Es gibt also durchaus gute Gründe dafür, dass sich die EZB auf eine Projektion beschränkt hat, die weitaus weniger "präzise" ist als die von Forschungsinstituten oder Banken. Allerdings stellt sich damit auch die grundsätzliche Frage nach dem Wert dieser Aktion. Aus Sicht der Banken in Deutschland ist sie, nicht zuletzt wegen der oben angesprochenen Probleme in der Vermittlung der Ergebnisse in der Öffentlichkeit, an sich entbehrlich. Ein zusätzlicher Nutzen für die regelmäßigen Beobachter der EZB dürfte darin liegen, dass sich die EZB nunmehr stärker als bislang-, in ihren Monatsberichten zukunftsorientiert äußert. Die, etwa auch vom Sachverständigenrat geäußerte Vorstellung, mit einer Inflationsprognose werde die zweite Säule der EZB-Strategie deutlicher und die EZB stärker auf eine regelgebundene Strategie festgelegt, ist mit der vorgelegten Methode jedoch kaum zu erreichen. Ob die Inflations- und Wachstumsprojektion hilft, die Entscheidungen der EZB besser vorab einzuschätzen, muss sich erst noch zeigen.

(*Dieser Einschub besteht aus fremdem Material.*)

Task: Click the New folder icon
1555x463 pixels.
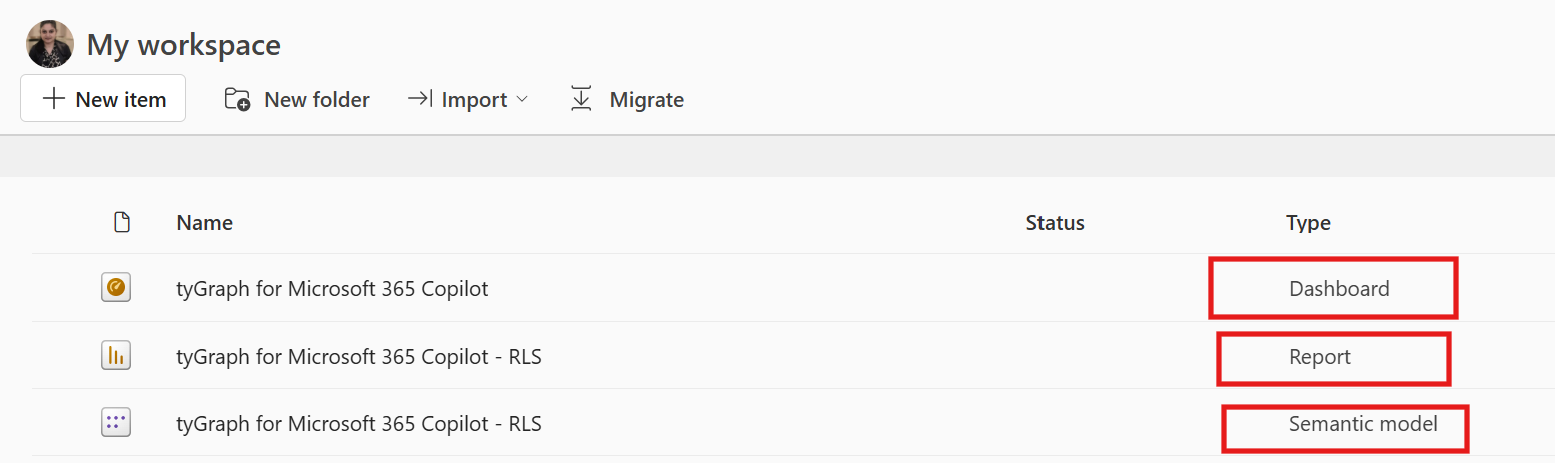Action: coord(237,99)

Bei aller manchmal sehr aufgeregten Diskussion um die Öffentlichkeitsarbeit der EZB ist es vielleicht hilfreich, sich daran zu erinnern, dass die Notenbank, die in Bezug auf Offenheit und Transparenz deutlich hinter der EZB herhinkt, und deren Präsident einem Bonmot zufolge Wert darauf legt, nicht zu genau verstanden zu werden, nämlich die amerikanische, weltweit als die erfolgreichste gilt.